Much of how I like speculating of stretching a fuel bladder over a steel skeleton like a skin or condom to create volume, basically fourteen hundred cubic metres, or part thereof, I don't expect much protection from it.
 

Alqualonde

Mongoose
No, it didn't.
The hull and hull armour took no internal displacement tonnage from the ship in MT, it was one of the most pointed out silly design choices of the MT ship construction rules. It did increase the weight of the ship, but did not affect the available displacement tonnage for internal components.
You are right for MT.
In MT, armor (and structure) didn't take any internal space, with a minimum of 40AV for space-going ships (had to refresh my memory).
In TNE & T4 (with Fire Fusion & Steel rules), both armor & internal bracing took internal space (and a lot of weight). You needed at least 10AV per G. The armor value was calculated using the thickness with a factor depending on material (3AV per cm for Titanium Steel), not by volume like Mongoose Traveller (2.5% of volume per armour point for Titanium Steel). A large ship could devote a lesser portion of its volume and have the same (or better) protection than a small ship.
 

Alqualonde

Mongoose
The problem with armour factor zero, is, that it takes up no volume.

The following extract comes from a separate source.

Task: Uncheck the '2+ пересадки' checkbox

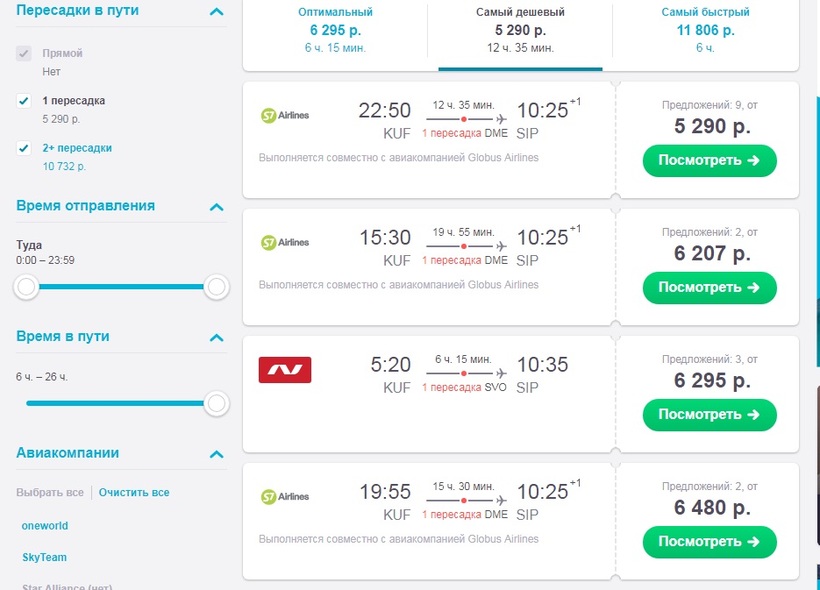Action: tap(24, 148)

As in implying paper thin.
MgT is glossing over a lot of things. Or at least consider them included with other components.
You don't need to devote space for internal bracing, for life support, for air locks (unless you want more than usual), and so on. It's part of your basic hull.
So I guess AV0 is included with the other components free of charge but is not paper thin (maybe an inch or two). Just enough to protect gainst micrometeorits and radiations, not enough for combat.
I'm not going to complain, it keeps the rules simpler than in FF&S. :eek:
 

Condottiere

Cosmic Mongoose
Ye default airlock is two tonnes.

If you get a freebie airlock for every hundred tonnes, that's two percent of the hull to account for.

Now a plain old hatch, which would be part of the outer hull, could be squeezed in.

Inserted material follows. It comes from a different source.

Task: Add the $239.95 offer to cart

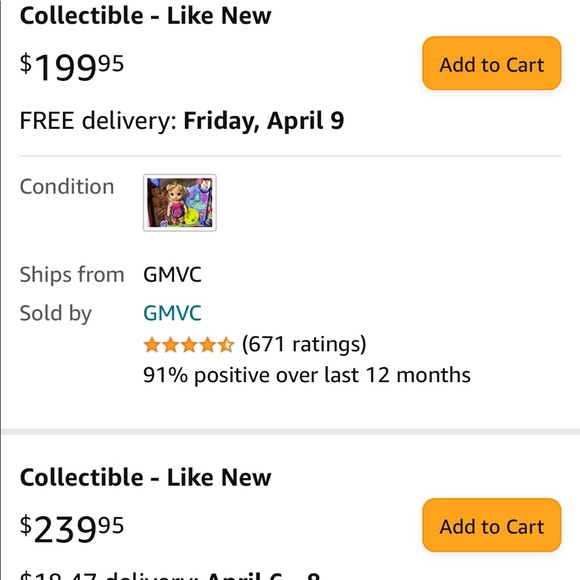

Life support is a very vague area that's difficult to grasp, or make sense of, in Traveller.
 

Alqualonde

Mongoose
From what I read in the Core Rulebook, ships have at least 1 airlock per 500dT.
In High Guard, in the options, the entry for airlock mention 'additional' airlocks.
Both on the Core & High Guard, the maps of the ships (at least for some of them) indicates airlocks but none are 'paid' for in the design sheet.
For exemple : The Far trader seems to have two of them on the maps but none on the design sheet.
I always guessed that there were a few by default 'for free' and if you wanted more (for exemple the cargo airlocks of the Empress Marava) you needed to pay for them. But I might be wrong for this.
Is there any clarification in the High Guard revised book?
 

phavoc

Cosmic Mongoose
Armor of zero is possible with a minimal set of internal reinforcement. You have to have a minimum of internal structure to build the ship (i.e. it's skeleton). So I'd just handwave that into the normal construction. And the materials of the hull are the thing that magically eliminates the space debris issue/micrometeroids (personally I'd just explain it away as some sort of low-strength magnetic field that can divert small objects, but not larger ones (i.e. weapons). Sure, it has a massive hole in how it works, but it sidesteps the issue. So the hull IS pretty weak and thin, as far as starships go.

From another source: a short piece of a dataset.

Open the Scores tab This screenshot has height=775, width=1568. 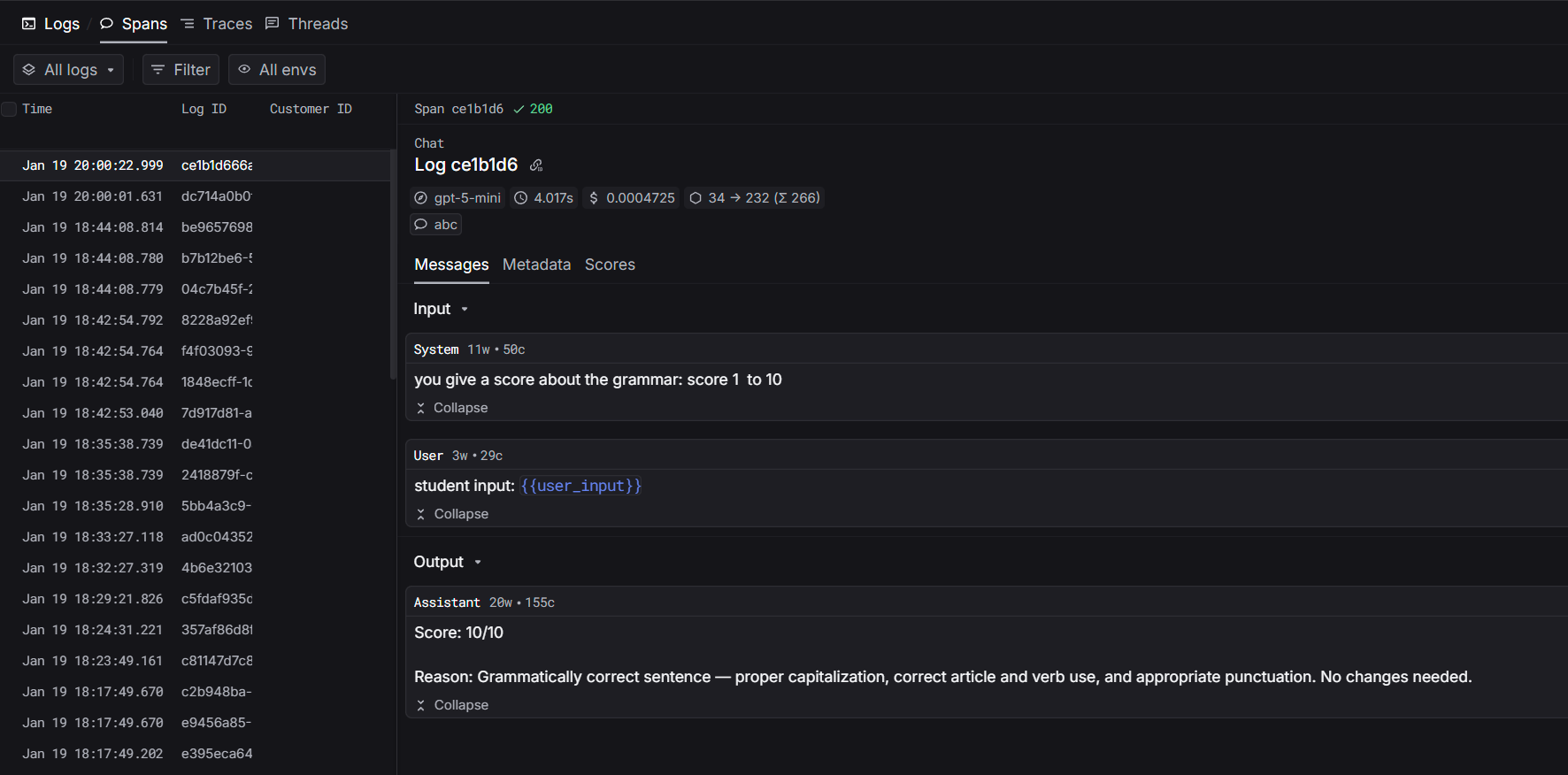610,265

Armor, on the other hand, has to be able to stand up to kinetic energy transfer from explosions and direct hits. Waving aside the sheer amount of energy one might encounter, that energy has to go somewhere, and without internal structure the strongest slabs of armor on the outside have to transfer the energy somewhere, thus the underlying structure channels it safely away to dissipate it within the frame of the ship. That's how warship armor against shells worked - and why armor had more mass than just the outside sheeting - not to mention the armor itself.

I try to keep too many hand-waves out of the game. Here and there you've got to do some just to keep it at the game level. But unless you want to get up into space opera, you need some guidelines into explanations of how things are supposed to work.